Php-fpm backend, sigsegv and limit_conn

dubstep · April 19, 2012, 2:25pm

Hello,

I’m facing the situation where worker process crashes in the php-fpm
backend with SIGSEGV: [alert] 5712#0: worker process 5713 exited on
signal
11

In such a case, what happens to the connection? is it dangling?
Crashes in the backend are random, and I have the impression that when
too
many crashes happen in a row, connection stay open and eventually I’m
hitting limit_conn.

What do you think?

Regards,
Gregory

casper_the_ghost · April 19, 2012, 3:35pm

Hello!

On Thu, Apr 19, 2012 at 02:23:40PM +0200, Grégory Pakosz wrote:

I’m facing the situation where worker process crashes in the php-fpm
backend with SIGSEGV: [alert] 5712#0: worker process 5713 exited on signal
11

You mean nginx worker process crash, right?

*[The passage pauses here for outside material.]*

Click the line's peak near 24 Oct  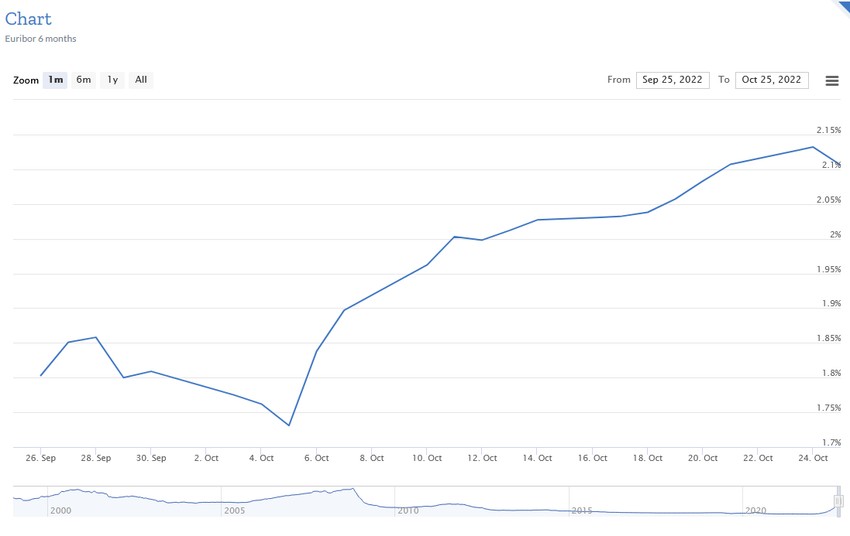pyautogui.click(x=813, y=147)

In such a case, what happens to the connection? is it dangling?
Crashes in the backend are random, and I have the impression that when too
many crashes happen in a row, connection stay open and eventually I’m
hitting limit_conn.

The limit_conn numbers are kept in a shared memory and will not be
decremented on nginx worker process crash, leading to a limit
hits eventually. To clear the numbers you may do an online
upgrade, see Controlling nginx.

Or, better, you may want to debug crashes, see here for basic
instructions:

Note well that crashes might lead to much more severe
consequences, e.g. if the crash happens during shared memory
update it may be left in an inconsistent state, leading to
unpredictable behaviour (usually more crashes).

Maxim D.

casper_the_ghost · April 19, 2012, 3:46pm

On Thu, Apr 19, 2012 at 3:35 PM, Maxim D. [email protected]
wrote:

You mean nginx worker process crash, right?

errors get logged into /var/log/nginx/error.log:
2012/04/19 15:34:41 [alert] 5712#0: worker process 9234 exited on signal
11
2012/04/19 15:34:48 [alert] 5712#0: worker process 9252 exited on signal
11
2012/04/19 15:34:57 [alert] 5712#0: worker process 9253 exited on signal
11
2012/04/19 15:35:06 [alert] 5712#0: worker process 9272 exited on signal
11
2012/04/19 15:36:11 [alert] 5712#0: worker process 9277 exited on signal
11

debian squeeze
nginx-full 1.1.19-1~bpo60+1 from squeeze-backports
php5-fpm 5.3.10-1~dotdeb.1 from dotdeb

The context: I’m experimenting with Piwik’s new log analytics import
script. It’s a Python script that parses server logs and does POST
requests
to a Piwik instance.
I wouldn’t say it’s hammering much as it’s able to post only around 10
log
lines per second.

It’s those POST requests that randomly cause the SIGSEGV errors that got
logged into /var/log/nginx/error.log. After many worker process crashes,
I
eventually hit a connection limit I set with limit_conn (of 10
simultaneous
connections per IP). I could disable limit_conn as a workaround until I
find out the root cause of those crashes.

About the crashes themselves, I really don’t know what’s going on so
far.
PHP-FPM logs remain empty (or I wasn’t able to enable them correctly).
Piwik’s wiki states it’s impossible Piwik itself is the root cause for
SIGSEGV; instead they say bugs in PHP itself, MySQL or accelerators like
APC are to blame. (note I disabled APC without much luck).

Note well that crashes might lead to much more severe
consequences, e.g. if the crash happens during shared memory
update it may be left in an inconsistent state, leading to
unpredictable behaviour (usually more crashes).

I’ll try to give it a go. thank you for the reply

Gregory